Although the difference between the Small and Large Set for 
the mode skewness of the reflected light intensity was statistically 
significant, it was not true for the other two properties (dry weight 
and moisture absorption) and the assignment to the original sheets 
of veneer with respect to one set was not obvious to visual 
inspection (c.f. Figure 1). However, the clustering algorithm was 
able to place the veneer discs into clusters that match their original 
source veneer sheets by using just the three measurements of 
physical properties. Within clusters, each veneer disc could be 
matched to its nearest neighbour by a threshold probability for the 
closest pair to be used in choice experiments. 
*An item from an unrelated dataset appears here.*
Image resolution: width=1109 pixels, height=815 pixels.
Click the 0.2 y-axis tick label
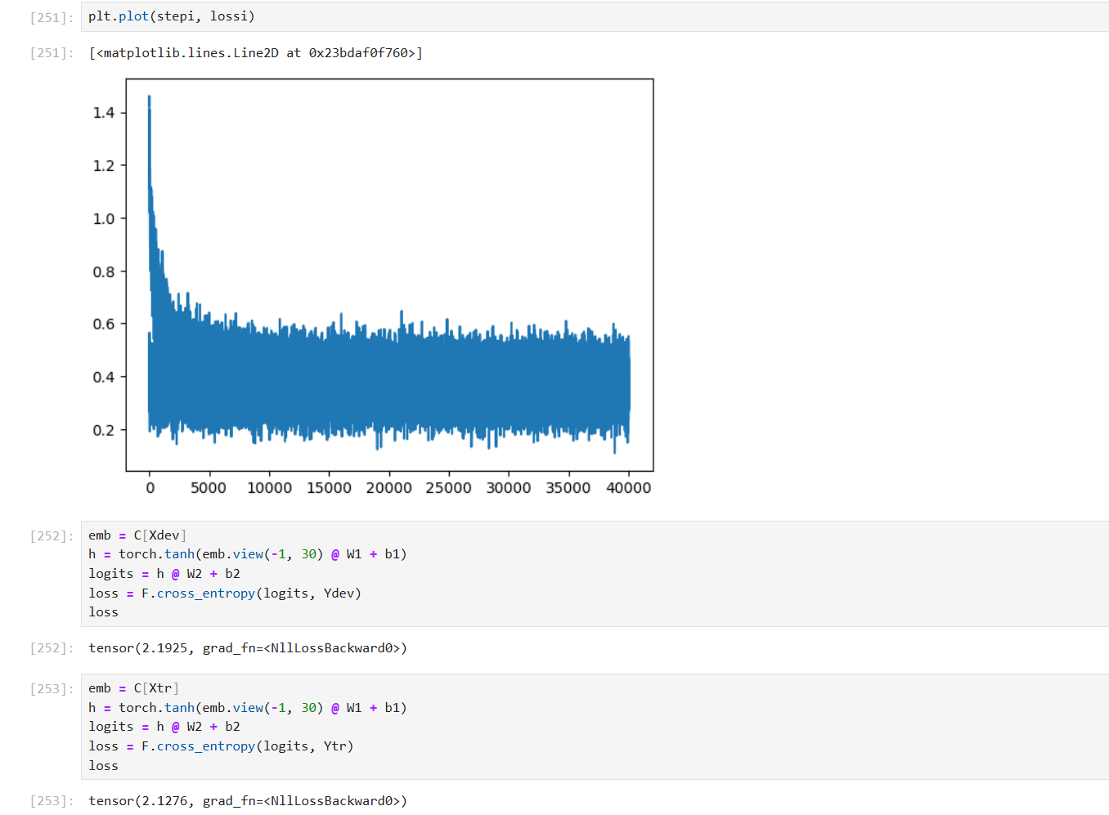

The results for the Large Set indicated a higher probability to 
encounter at least one neighbour and hence it was more likely for 
the wood of the same sheet to have the same membership grade in 
the clusters obtained by fuzzy c-means clustering (Figure 3). The 
Small Set was more difficult to cluster, as reflected by a 20.6% 
higher cost function, owing to the smaller sample size and little 
variation in the mode skewness of the reflected light intensity (c.f. 
Figure 2). However, the clustering algorithm is robust enough to 
enable clusters to be formed even under these limitations. 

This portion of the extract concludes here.